Le regard de mademoiselle Rose se pose à nouveau sur moi.

– Ce ne sont pas tes affaires.

Elle me considère un moment puis émet un soupir clairement perceptible.

– Bon, on va s’occuper tout de suite de ton rapport.

Parce que c’est la raison pour laquelle je suis venu ce matin, en sacrifiant (le mot est peut-être un peu fort) deux heures de cours : rendre compte de ma mission.

C’est pareil pour tous les stagiaires, où qu’ils soient et quoi qu’ils fassent : on leur colle sur le dos des tâches ingrates, on ne leur accorde aucune considération et on leur demande de rendre des comptes à la moindre occasion.

– Je commence par quoi ? je dis à mademoiselle Rose, qui s’est équipée d’un stylo et d’un bloc.

Elle esquisse un geste vague de la main signifiant que ça n’a aucune importance. Je prends mon inspiration (dans tous les sens du terme).

– C’était la nuit, une nuit sans doute plus froide que les autres. Un vent venu des tréfonds de l’enfer balayait la rue dans laquelle j’avançais, le regard tendu vers les ténèbres où s’agitaient mille monstres tourmentés, méprisant la peur et bravant les signes de danger innombrables.
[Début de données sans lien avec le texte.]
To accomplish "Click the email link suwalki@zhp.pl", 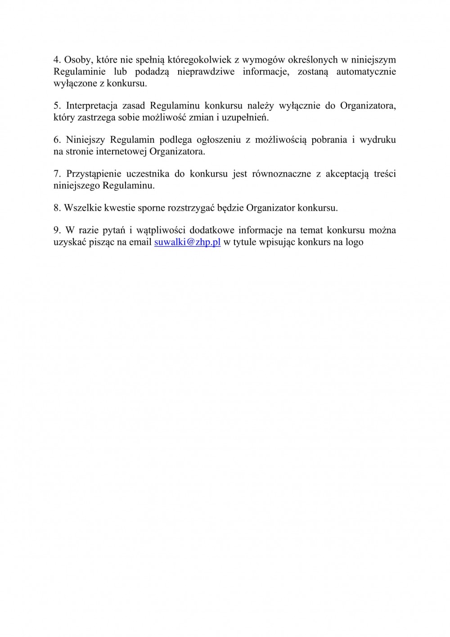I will tap(187, 242).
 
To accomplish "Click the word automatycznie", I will tap(366, 72).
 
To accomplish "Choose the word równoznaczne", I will tap(282, 174).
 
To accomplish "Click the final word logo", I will tap(354, 243).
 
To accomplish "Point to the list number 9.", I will tap(56, 230).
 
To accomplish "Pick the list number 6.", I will tap(56, 140).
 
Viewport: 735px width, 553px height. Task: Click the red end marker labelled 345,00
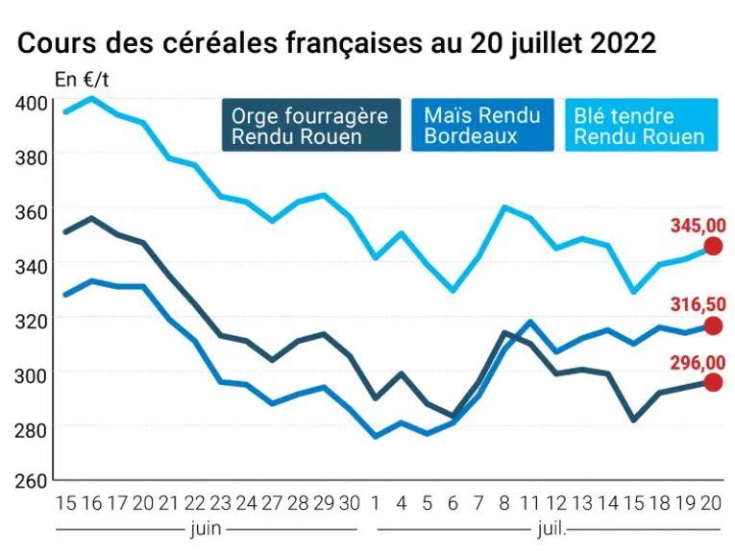pyautogui.click(x=713, y=246)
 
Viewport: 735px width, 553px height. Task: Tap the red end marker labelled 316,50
pyautogui.click(x=713, y=325)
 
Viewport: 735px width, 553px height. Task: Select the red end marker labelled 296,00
pyautogui.click(x=713, y=382)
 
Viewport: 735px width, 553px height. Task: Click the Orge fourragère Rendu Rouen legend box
pyautogui.click(x=311, y=125)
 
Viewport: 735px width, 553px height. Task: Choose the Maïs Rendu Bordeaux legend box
pyautogui.click(x=482, y=125)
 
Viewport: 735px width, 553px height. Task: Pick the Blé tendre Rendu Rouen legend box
pyautogui.click(x=641, y=125)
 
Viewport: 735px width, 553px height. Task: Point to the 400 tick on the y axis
pyautogui.click(x=32, y=103)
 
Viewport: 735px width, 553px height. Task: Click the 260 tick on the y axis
pyautogui.click(x=32, y=481)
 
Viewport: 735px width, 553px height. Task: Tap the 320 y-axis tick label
pyautogui.click(x=32, y=322)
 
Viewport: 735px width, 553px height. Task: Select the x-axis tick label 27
pyautogui.click(x=272, y=503)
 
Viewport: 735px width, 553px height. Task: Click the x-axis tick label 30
pyautogui.click(x=349, y=503)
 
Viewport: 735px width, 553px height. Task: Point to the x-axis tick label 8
pyautogui.click(x=503, y=503)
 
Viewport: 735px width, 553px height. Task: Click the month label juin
pyautogui.click(x=206, y=529)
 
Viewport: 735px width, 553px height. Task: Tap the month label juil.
pyautogui.click(x=551, y=529)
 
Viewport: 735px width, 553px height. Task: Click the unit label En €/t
pyautogui.click(x=82, y=80)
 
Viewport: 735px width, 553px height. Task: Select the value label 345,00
pyautogui.click(x=698, y=226)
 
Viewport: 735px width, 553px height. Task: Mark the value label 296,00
pyautogui.click(x=698, y=363)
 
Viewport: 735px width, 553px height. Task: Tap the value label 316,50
pyautogui.click(x=698, y=304)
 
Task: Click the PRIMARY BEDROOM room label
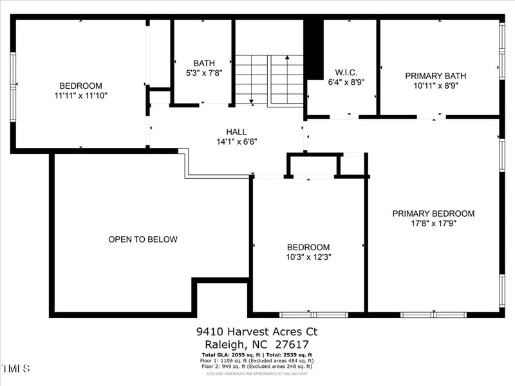tap(433, 214)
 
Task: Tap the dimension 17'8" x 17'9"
tap(433, 224)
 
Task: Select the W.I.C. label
tap(346, 72)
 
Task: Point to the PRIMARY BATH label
tap(435, 76)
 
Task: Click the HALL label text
tap(236, 132)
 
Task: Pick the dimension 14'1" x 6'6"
tap(236, 142)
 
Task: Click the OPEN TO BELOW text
tap(142, 239)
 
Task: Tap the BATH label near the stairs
tap(204, 63)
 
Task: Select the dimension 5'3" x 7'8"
tap(204, 73)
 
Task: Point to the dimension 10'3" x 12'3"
tap(308, 257)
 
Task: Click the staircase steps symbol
tap(268, 80)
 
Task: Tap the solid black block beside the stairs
tap(313, 49)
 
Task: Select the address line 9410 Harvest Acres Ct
tap(257, 332)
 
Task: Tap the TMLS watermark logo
tap(15, 369)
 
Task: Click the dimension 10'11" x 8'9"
tap(435, 86)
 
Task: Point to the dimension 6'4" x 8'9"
tap(346, 82)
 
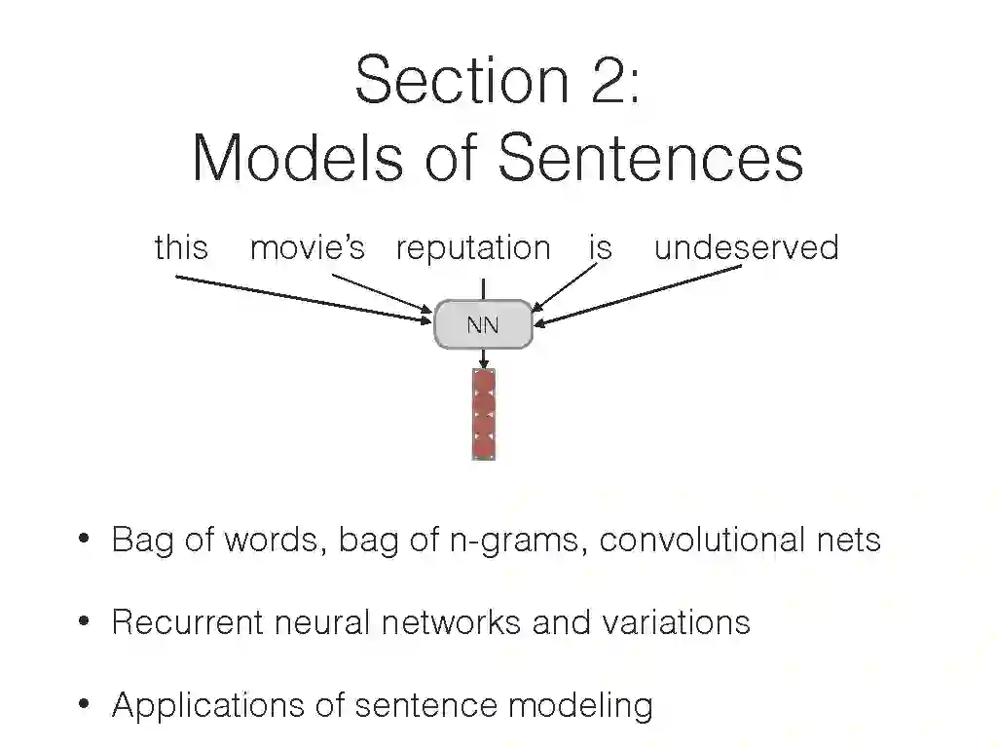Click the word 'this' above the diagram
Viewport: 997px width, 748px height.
(x=181, y=247)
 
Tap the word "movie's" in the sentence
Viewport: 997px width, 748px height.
(x=307, y=247)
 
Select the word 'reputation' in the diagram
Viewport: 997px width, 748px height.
(x=473, y=248)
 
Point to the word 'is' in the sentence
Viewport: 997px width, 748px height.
(x=600, y=247)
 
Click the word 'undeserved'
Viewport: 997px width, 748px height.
(x=746, y=247)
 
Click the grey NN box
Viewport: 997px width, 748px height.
(x=483, y=324)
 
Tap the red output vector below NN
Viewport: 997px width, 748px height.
(x=484, y=414)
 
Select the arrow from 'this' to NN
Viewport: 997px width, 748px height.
(x=302, y=296)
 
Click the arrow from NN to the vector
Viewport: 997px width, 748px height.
(x=484, y=358)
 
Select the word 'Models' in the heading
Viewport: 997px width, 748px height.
(x=296, y=158)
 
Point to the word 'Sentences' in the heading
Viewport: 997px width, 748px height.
(x=651, y=158)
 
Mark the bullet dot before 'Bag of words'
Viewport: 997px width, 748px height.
(x=84, y=539)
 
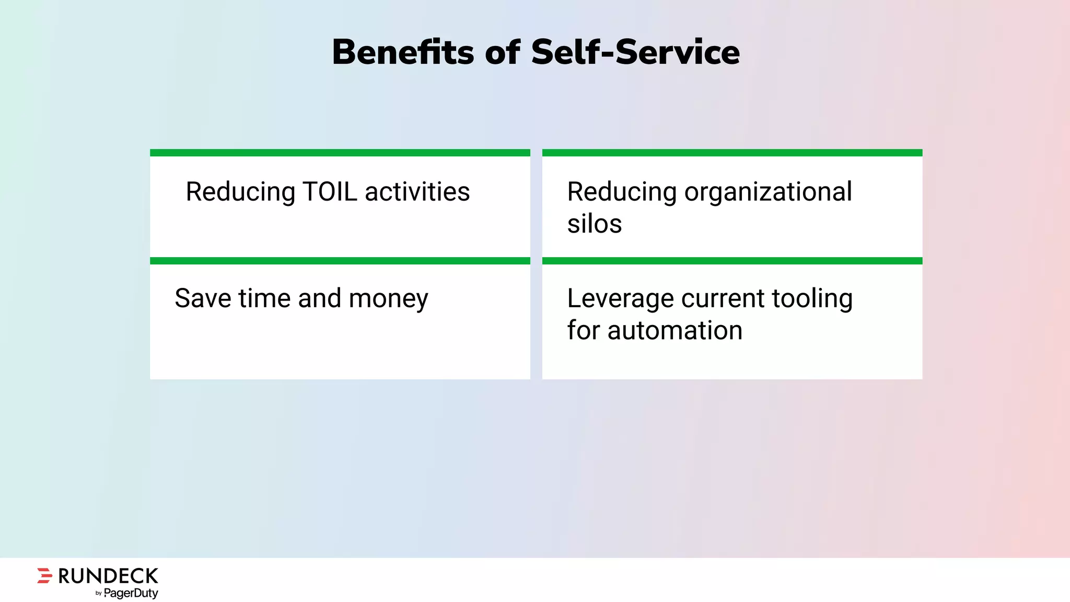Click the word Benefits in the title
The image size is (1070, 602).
[x=403, y=52]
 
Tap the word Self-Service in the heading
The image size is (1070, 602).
[x=635, y=52]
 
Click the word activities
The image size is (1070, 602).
[x=417, y=192]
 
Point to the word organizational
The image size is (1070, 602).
[x=768, y=192]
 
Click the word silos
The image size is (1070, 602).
[x=595, y=224]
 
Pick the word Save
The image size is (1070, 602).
[x=203, y=298]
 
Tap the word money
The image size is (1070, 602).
[x=388, y=299]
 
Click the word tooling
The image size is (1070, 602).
[x=812, y=299]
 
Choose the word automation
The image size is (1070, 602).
[x=674, y=331]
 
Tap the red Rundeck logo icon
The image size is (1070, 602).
[x=45, y=575]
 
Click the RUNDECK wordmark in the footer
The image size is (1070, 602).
[x=108, y=576]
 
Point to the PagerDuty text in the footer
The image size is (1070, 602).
[x=131, y=593]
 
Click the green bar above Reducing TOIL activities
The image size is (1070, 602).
[x=340, y=153]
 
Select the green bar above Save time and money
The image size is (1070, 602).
[x=340, y=261]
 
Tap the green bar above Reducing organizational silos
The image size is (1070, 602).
[x=732, y=153]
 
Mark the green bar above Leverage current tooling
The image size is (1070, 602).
[x=732, y=261]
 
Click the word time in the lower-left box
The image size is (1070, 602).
[x=264, y=298]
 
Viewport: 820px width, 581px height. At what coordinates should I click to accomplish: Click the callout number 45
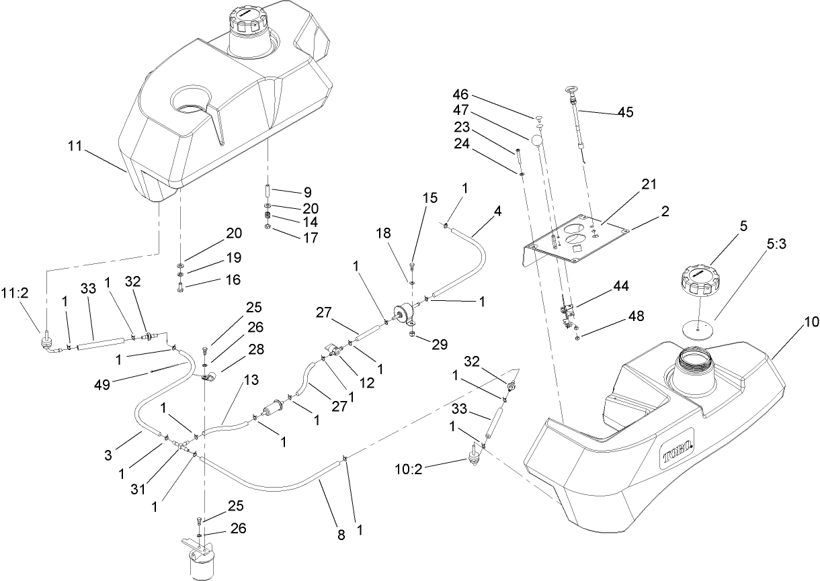click(x=624, y=112)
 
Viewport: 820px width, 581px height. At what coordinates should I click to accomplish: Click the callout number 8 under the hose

Tout à coup, à l’angle des rues qui avait été élues pour fixer ce rendez-vous capital duquel allait sans doute dépendre le sort de l’humanité…

Un autre soupir de mademoiselle Rose, plus appuyé que le précédent, m’arrête net dans mon récit.

Stoppé dans mon élan, je m’embrouille avant de bafouiller :

– Euh, en fait j’ai poireauté un bon moment dans le passage Murnau avant de voir Fabio sortir précipitamment d’une bijouterie. Je l’ai poursuivi et j’ai réussi à le rattraper. Mais je ne me voyais pas le ramener ici alors j’ai préféré l’enfermer dans une cave.

Cette fois, mademoiselle Rose hoche la tête.

– Les Agents envoyés pour s’en occuper ont effectivement trouvé sur lui un sac de bijoux volés.

Je me mords la lèvre. La remarque de mademoiselle Rose ressemble à une approbation mais sonne comme un reproche.

– Je ne me suis pas contenté d’enfermer le vampire dans la cave, je me défends avec véhémence. D’accord, j’ai oublié de le fouiller, mais quoi qu’il ait pu avoir sur lui, il ne se serait jamais enfui.

– Des menottes, c’est bien ça ? dit mademoiselle Rose sur un ton condescendant.

– Un cercle ! je me récrie.

Elle fronce les sourcils.

– Les Agents sur place n’ont signalé aucun pentacle.

– Ah (j’ai le triomphe modeste) ! J’ai emprisonné le vampire dans un cercle constitué d’ail haché et séché. Si les Agents que vous avez envoyés n’ont rien vu, vous devriez les convoquer séance tenante !

Je réussis l’exploit absolu d’arracher une ébauche de sourire à mademoiselle Rose.

– Merci Jasper. C’est tout. Il faut que tu ailles au lycée maintenant. N’oublie pas cet après-midi le séminaire de formation.

Aucun risque que j’oublie, j’ai une excellente mémoire. Mademoiselle Rose remarque mon hésitation à partir.

– Il y a autre chose ?

– Oui. Je ne sais pas ce qu’ont raconté les autres, mais hier soir en tout cas, Fabio était bizarre. Son comportement était… incohérent. S’il était humain, j’aurais dit qu’il était drogué.

Mademoiselle Rose griffonne quelque chose sur son calepin avant de me fixer d’un air sévère. Et voilà ! Je ne suis plus un Agent de l’Association venu rendre son rapport mais un élève de première qui n’a pas intérêt à rater le cours d’anglais…

Je fais au revoir avec un signe de la main et quitte le local en traînant les pieds.